About the author

Michael Peinsitt is Skill Team Leader RACING at AVL, a company which has been involved in racing for almost 25 years with their in-house developed vehicle dynamics simulation tool AVL VSMTM RACE. Inside VSM, all components of the car are modelled and characterized, such as the suspension, the tyres, the engine, and many more. One area is particularly important towards achieving a good correlation between simulation and reality: aerodynamics. Modern race cars produce quite a lot of downforce, which strongly influences performance. And with downforce significantly varying with ride height, it’s important to map it properly in function of the car’s setup.

Mapping Aerodynamic Properties

When it comes to aerodynamics, the main challenge is to map downforce & drag in function of changes in input parameters. On top of the ride height, they also vary in function of the chassis slip & roll angle, the steering angle of the front wheels and so on. Grouping all of these correlations (or “sensitivities”) between aero coefficients and car setup results in what we call an Aero Map – a dataset of properties that can be used before & during the race weekend to setup & adjust the car in function of the track & the driver’s feedback.

The Options

One option to obtain these sensitivities is wind tunnel testing, but this is typically expensive and requires quite some effort. Additionally, rules in certain race categories prevent teams to use wind tunnels.

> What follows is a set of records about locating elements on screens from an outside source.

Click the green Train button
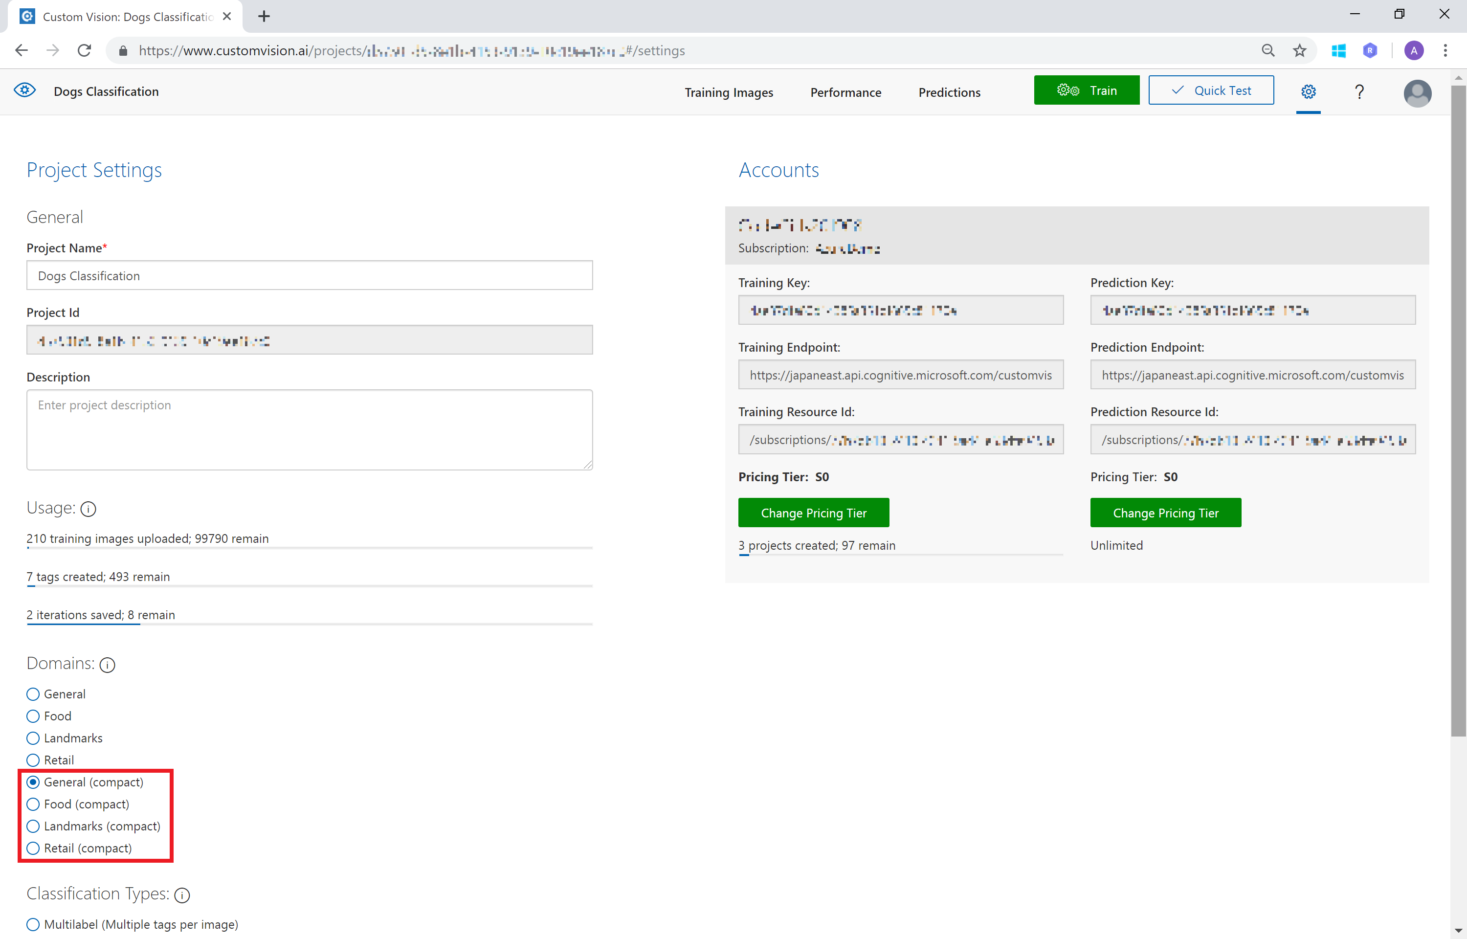[x=1086, y=90]
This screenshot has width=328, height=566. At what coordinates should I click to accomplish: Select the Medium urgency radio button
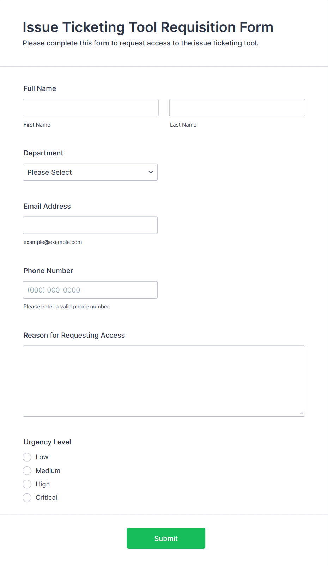click(x=27, y=471)
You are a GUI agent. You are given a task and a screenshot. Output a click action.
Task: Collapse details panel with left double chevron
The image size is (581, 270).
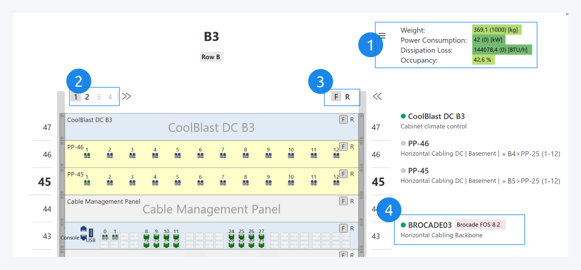click(377, 97)
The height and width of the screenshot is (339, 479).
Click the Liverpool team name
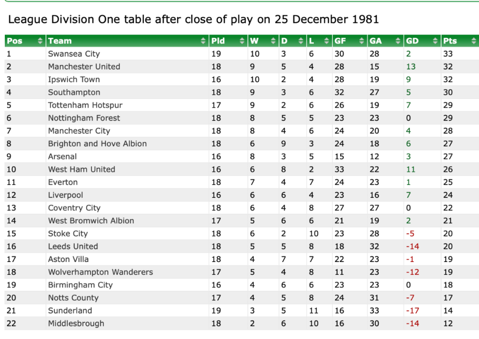(x=66, y=195)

The second option is to perform aero measurements on the racetrack. Apart from the efforts to equip the car with the required measurement equipment, track testing is always subject to varying external conditions. Changes in for example speed and orientation of the wind, or air temperature, make it difficult to compare results from different runs. Plus, in similar fashion as for the wind tunnel testing, in many race categories the rules ban, or severely restrict track testing.

A third option is to use CFD calculations. To execute a “traditional” CFD workflow is also time consuming, as the preparation and the meshing of the CAD model usually requires a certain amount of manual effort, plus the execution of the calculation itself needs considerable computing power to be conducted. Once done, post-processing is needed to convert raw simulation data into meaningful figures & visuals.

To capture the influence of the various input parameters on aero performance, a significant number of runs is needed – which means it takes time until the results are available. With preparation time always being a premium in racing, having to wait for results can seriously reduce the competitiveness of a team.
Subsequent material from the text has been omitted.